DRIVER
Is the main character. In his late thirties, tall, thin, who like many others he came to Bogotá when he was just a child and considers himself a Bogota citizen by adoption. His studies reached the end of high school when he went to the army, more to see what he did with his life, than for a true military will.
He made friends and enemies in the midst of his comrades in arms and it was precisely the father of one of them, who at the end of the service gave him a job as a taxi driver. His friend did not want to return to the city, he continued in the mountains, and died there. after the misfortune, the old man became the benefactor of our protagonist, to whom he transferred part of his filial love.
The driver is an empathetic man capable of getting words out of almost any passenger, thanks to his charisma, causing each passenger to tell his story, even those that he would not share with anyone.
He loves Bogotá above all things.
La mona
Empress of empanadas. She is a giant black woman with bushy hair that she dyes yellow. She is a gastronomic treasure of Chapinero and a member of that street nobility chosen by her clients: taxi drivers, street vendors, prostitutes and office workers in the area. Although half of her clientele comes for her empanadas, the other half of her comes for “mercha”, for drugs that she sells camouflaged and who help her buy those giant earrings that she exhibits like a sculpture.
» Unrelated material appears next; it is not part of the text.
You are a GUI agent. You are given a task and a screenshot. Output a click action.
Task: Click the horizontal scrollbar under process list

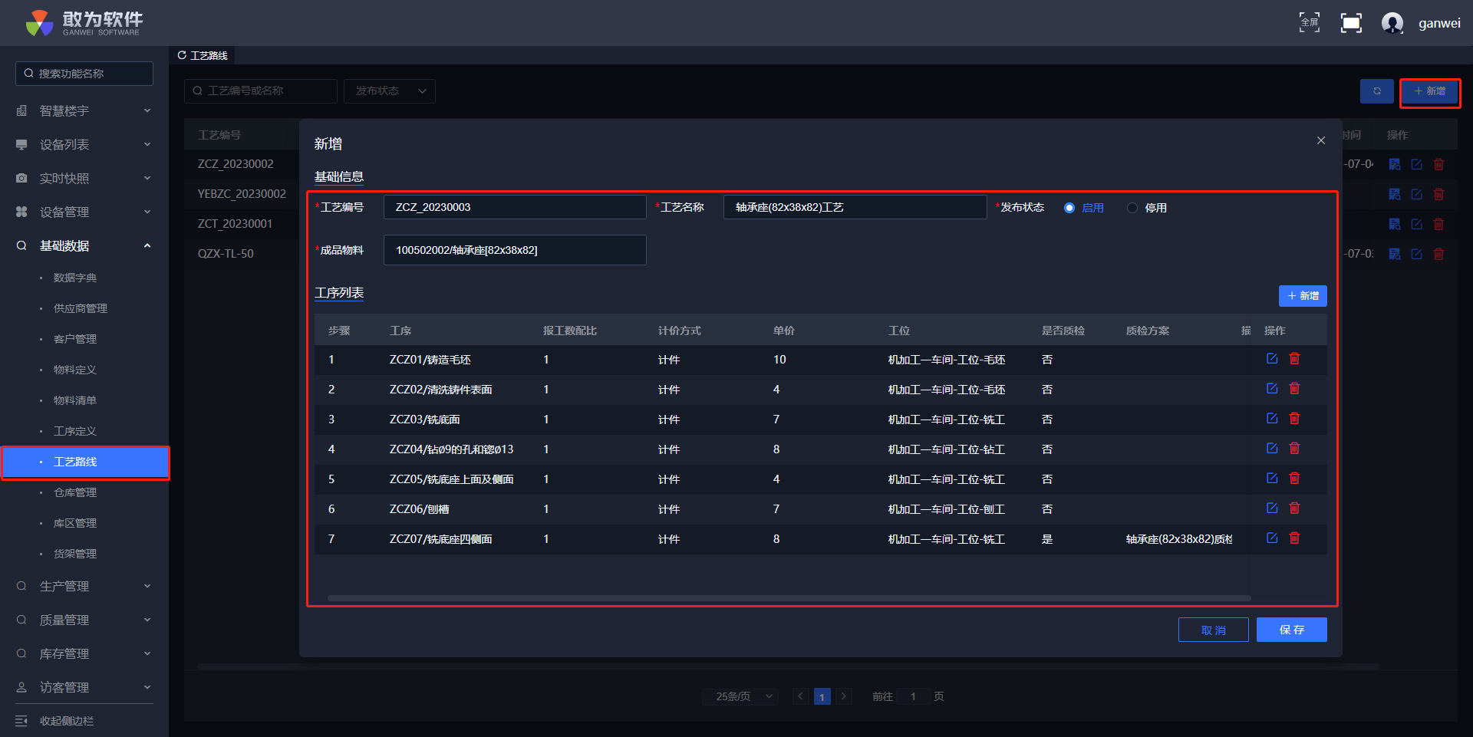(789, 598)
She was never given anything from her except three children, all from different fathers, the last one from a Barranquilla man who went to the United States as an “entrepreneur” and who stayed behind bars there. She has an almost loving relationship with our driver and whenever she sees him arriving she warms up her empanadas. She is respected by all as a queen and in her “patch” there are no fights. She breathes salsa and is seduced by chontaduros.
The oldman
The old man is a white man as a paper, who dresses like a dandy and with a smile on the surface. He is inhabited by charisma – at least now – because before the fifties, when he was married with a daughter, he was a bitter and strict man, a champion of morality.
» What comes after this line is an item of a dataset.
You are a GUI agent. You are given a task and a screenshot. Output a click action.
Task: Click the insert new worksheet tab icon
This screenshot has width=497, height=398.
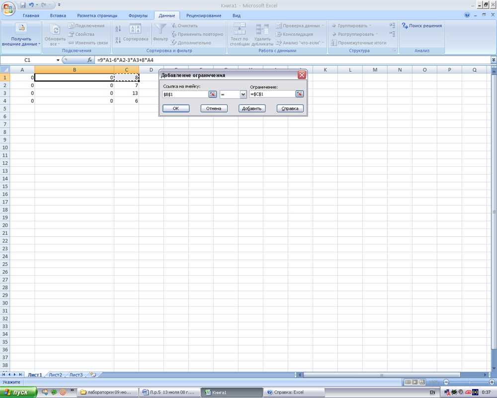[92, 375]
But after a sexual schism called Federico, his life changed. He left everything and then they left him. But far from being bitter about the departure of his lover, he decided to go through his life in the opposite direction to the one he had been leading up to then and turned Chapinero’s rumba into his dogma.
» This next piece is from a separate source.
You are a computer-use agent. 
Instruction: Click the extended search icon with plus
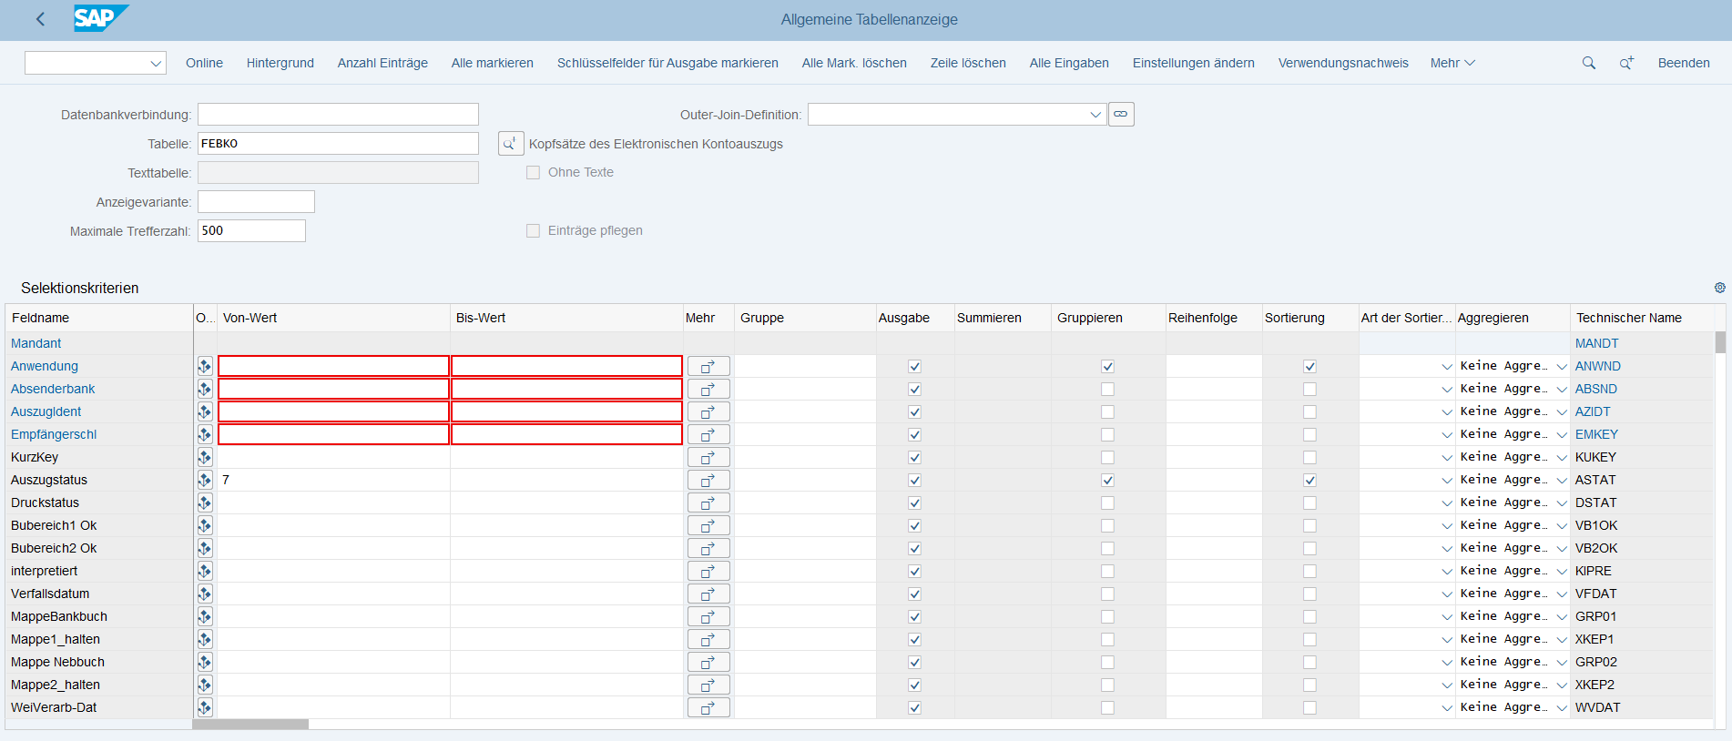[x=1625, y=63]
He left his wife and daughter, she as radical as his past, denied his existence and condemned him to oblivion, decided to end his life (not all suicides are sad) and began to write a diary that accompanied him everywhere until she left him lost in a taxi …
Traffic lights
They are a surreal gang that speaks to the driver in various ways. Sometimes they ask him about his passengers, sometimes they make fun of him and sometimes they share jokes or intimacies. Of course, those who are located in Chapinero why from Calle 100 to the north do not even speak to it.